I believe there is room for all of us. Anyone who wants to share their story absolutely should. We are all better when we work hard to understand one another. It makes the world feel smaller in the best way. Cozier. Safer. Being able to say, “Girl, same,” is important. I am not suggesting anyone should be silenced.
It’s just that until these beauty ideals die a fiery death, (One day! Fingers crossed!) finding places where people choose to view your body in a positive way will always be more of a struggle for people who exist outside the conventional standards of beauty.
Like fat people.
Before social media, it took some intentional activism to claim to be part of a body positive movement. You had to seek out like minds in person, find places for your voice to be heard, and work hard to champion your cause.
Now anyone with an IG account can add #bodypositive to any photo. When people go looking for that kind of message, anyone who chooses to use it gets to post their thoughts and be part of the narrative. In a lot of ways, that’s amazing. We all know social media can be a dumpster fire, but it can also be a great opportunity for connection.
But it also means that many times the voices that should be centered are sometimes pushed aside for more privileged voices, and that’s a bummer.
I believe that body positive influencers in thin or average-sized bodies are actually interested in building people up, encouraging people to feel at home in their bodies, and fighting weight stigma that can often lead to disordered eating and unhealthy weight management strategies. I believe they have struggles, and I fully think we are all fighting the same battle in many ways.
Thinner influencers are an important part of this conversation. They have a chance to elevate the voices of people in fat bodies. They can use their privilege to do it.
Some body positive bloggers and influencers in smaller bodies choose to center fat voices of all sizes. They are featuring fat people on their social platform. They link to fat friendly resources, and portray fat people as beautiful, strong, athletic, healthy- and not only if they are pursuing thinness. That’s awesome! We need more of this.
We can all be heard if we work together.
When the conversation turns to body acceptance (specifically experiences of body shame), fat women, women of color and especially fat women of color have a lot to say. There are so many people in these categories sharing their stories and thoughts online. They’re experts by way of lived experience, and that has tremendous value. There’s a reason body positivity had to exist in the first place. It’s important to share platforms with people who are living in bodies that aren’t swimming in validation.
Even regular people like me who are not influencers at all can and should listen to other people’s experiences. Then we have to choose to believe them. If a person who is larger than me explains that I can’t understand their experiences because I haven’t lived in a body their size, I shouldn’t argue. I should defer to their experience and listen with the intention of learning. Average sized people can do the same for fat people like me.

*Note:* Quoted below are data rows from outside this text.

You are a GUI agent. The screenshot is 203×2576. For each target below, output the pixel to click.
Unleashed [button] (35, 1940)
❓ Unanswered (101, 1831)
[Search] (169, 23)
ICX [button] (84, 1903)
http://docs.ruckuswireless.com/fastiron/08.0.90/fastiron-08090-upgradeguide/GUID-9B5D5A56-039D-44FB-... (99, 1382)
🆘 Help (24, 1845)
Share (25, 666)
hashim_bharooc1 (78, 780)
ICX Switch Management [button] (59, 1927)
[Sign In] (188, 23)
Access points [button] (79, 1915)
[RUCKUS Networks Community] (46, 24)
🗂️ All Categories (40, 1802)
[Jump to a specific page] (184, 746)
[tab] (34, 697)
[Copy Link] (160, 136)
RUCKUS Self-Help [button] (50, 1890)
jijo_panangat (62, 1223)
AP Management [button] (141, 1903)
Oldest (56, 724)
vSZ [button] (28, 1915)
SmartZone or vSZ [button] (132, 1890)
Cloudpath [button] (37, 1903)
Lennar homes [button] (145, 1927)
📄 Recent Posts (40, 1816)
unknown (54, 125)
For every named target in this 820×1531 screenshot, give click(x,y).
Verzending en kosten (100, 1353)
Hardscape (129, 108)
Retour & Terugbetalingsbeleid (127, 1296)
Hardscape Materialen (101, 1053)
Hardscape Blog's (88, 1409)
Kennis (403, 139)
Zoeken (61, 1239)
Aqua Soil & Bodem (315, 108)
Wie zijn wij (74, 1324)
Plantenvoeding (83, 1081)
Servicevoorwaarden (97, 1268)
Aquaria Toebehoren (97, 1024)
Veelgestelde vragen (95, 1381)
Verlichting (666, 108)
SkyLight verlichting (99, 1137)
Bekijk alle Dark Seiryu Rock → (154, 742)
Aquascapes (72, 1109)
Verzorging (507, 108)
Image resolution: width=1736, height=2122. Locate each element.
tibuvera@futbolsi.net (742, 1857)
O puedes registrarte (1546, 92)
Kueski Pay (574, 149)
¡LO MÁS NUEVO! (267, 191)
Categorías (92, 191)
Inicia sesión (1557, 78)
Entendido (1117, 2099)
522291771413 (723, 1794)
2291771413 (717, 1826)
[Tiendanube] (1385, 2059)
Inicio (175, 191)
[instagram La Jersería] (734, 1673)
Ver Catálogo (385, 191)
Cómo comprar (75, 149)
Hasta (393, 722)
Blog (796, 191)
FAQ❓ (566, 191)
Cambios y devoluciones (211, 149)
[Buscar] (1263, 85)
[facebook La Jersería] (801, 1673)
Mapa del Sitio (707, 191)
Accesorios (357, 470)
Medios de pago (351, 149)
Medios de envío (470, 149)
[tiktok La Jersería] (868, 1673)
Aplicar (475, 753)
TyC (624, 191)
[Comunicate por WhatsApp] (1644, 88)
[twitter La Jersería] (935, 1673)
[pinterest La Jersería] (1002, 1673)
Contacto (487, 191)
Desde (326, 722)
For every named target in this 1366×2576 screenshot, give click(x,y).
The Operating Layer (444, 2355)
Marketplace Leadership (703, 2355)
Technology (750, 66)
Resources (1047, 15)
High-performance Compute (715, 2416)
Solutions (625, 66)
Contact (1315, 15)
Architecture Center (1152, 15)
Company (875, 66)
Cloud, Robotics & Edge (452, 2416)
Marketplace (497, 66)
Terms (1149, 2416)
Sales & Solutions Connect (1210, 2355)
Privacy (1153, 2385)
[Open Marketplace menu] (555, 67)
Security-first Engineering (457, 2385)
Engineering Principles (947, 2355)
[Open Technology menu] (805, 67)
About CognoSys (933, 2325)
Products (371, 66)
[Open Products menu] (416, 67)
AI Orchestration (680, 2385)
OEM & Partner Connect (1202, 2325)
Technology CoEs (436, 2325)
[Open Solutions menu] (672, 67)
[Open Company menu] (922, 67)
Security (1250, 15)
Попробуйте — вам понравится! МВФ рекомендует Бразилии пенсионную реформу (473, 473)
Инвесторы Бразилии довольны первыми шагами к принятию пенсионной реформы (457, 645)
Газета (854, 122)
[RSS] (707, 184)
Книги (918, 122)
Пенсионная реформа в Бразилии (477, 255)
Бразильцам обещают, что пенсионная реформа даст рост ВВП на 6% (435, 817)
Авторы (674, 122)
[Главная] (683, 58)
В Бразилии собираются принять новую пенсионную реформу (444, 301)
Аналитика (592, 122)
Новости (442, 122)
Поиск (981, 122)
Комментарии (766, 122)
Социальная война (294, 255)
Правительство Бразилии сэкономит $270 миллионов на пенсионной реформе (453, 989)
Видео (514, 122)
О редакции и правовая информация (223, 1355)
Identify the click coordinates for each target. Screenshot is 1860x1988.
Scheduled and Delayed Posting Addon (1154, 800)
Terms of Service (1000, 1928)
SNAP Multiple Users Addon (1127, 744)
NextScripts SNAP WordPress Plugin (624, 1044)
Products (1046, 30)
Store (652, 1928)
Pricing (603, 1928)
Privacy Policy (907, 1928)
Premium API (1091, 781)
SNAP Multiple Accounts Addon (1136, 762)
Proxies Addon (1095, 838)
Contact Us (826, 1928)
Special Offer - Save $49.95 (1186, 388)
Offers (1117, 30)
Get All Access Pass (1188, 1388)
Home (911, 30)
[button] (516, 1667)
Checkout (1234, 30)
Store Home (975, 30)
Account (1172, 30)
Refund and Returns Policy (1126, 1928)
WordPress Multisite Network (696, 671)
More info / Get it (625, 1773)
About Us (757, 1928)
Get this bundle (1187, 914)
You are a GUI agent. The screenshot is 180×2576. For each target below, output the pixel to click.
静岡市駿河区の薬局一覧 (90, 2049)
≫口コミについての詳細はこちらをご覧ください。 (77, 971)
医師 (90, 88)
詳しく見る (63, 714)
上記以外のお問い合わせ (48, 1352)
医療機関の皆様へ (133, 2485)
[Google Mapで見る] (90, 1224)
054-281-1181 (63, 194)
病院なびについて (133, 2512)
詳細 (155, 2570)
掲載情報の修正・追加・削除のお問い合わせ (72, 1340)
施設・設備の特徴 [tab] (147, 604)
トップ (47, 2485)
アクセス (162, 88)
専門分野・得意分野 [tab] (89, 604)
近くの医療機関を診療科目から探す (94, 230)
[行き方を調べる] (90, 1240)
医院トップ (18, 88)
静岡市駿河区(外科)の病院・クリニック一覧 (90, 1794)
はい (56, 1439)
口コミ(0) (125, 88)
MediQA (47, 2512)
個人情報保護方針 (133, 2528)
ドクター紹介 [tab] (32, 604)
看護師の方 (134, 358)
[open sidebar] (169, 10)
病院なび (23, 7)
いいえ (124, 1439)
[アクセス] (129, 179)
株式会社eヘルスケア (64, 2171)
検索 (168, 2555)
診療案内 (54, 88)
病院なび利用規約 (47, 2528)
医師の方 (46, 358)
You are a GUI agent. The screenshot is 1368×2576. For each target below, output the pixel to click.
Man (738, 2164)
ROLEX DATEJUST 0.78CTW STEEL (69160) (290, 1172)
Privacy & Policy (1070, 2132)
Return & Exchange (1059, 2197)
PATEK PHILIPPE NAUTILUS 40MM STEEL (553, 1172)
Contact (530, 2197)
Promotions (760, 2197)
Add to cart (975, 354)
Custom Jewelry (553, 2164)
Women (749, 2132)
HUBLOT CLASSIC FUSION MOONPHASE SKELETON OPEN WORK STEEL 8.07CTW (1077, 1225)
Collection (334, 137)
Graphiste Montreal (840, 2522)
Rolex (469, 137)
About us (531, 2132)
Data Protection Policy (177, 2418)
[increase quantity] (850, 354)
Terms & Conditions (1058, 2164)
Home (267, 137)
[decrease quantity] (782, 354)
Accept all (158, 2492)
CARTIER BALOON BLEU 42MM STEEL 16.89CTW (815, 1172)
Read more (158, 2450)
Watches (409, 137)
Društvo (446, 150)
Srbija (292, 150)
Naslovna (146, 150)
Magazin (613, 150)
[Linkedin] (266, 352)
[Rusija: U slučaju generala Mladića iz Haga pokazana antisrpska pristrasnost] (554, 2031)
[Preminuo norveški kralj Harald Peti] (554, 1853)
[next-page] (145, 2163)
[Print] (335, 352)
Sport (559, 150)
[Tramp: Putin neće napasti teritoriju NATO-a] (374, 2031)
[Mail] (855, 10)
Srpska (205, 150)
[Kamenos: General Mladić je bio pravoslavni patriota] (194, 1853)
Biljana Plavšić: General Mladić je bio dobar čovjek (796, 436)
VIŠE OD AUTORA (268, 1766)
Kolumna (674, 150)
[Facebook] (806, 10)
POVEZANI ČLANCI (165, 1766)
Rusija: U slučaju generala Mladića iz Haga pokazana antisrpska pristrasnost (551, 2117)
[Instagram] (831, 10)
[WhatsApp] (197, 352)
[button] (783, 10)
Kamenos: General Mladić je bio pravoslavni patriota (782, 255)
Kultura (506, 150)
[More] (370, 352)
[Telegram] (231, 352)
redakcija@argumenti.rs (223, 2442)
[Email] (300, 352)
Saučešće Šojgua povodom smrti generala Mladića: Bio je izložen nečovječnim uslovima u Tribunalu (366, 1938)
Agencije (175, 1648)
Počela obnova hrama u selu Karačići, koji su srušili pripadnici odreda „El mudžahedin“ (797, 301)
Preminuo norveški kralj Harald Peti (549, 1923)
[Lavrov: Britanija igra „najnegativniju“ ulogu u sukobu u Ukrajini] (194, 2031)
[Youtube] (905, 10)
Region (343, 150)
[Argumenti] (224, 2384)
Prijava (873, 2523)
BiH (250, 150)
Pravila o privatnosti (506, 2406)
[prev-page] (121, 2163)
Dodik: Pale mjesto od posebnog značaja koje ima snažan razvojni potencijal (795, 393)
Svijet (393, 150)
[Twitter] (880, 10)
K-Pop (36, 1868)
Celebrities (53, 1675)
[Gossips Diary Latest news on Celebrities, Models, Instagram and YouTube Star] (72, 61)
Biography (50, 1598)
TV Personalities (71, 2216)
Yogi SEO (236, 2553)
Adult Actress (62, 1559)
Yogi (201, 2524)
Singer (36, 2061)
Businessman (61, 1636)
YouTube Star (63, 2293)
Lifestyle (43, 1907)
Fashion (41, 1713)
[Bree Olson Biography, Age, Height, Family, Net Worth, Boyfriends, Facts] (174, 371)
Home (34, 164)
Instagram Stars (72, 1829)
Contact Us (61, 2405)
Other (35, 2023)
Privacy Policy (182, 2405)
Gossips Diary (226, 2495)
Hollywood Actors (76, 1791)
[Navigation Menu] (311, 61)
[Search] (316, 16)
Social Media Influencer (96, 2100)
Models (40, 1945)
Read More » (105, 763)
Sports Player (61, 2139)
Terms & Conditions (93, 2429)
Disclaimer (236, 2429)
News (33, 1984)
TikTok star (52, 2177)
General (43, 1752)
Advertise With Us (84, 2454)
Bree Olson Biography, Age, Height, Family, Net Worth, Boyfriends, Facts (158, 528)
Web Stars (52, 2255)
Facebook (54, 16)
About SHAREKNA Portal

Nobody should sit down and shut up when it comes to spreading body love. We all get a seat at this table. I just think that people who don’t live in fat bodies should try to center fat voices, especially voices of color, when they spread their message. It’s important for thin to average-sized people to harness their power to make life better for struggling people by normalizing and validating fat bodies. It’s crucial to validate people’s worth as they are, without the condition that they should be working toward a thin body.
Social media is full of incredible fat-positive voices. They’re amazing resources for people who are journeying to accept the skin they inhabit. Anyone who believes in body positivity should be working to make those voices heard.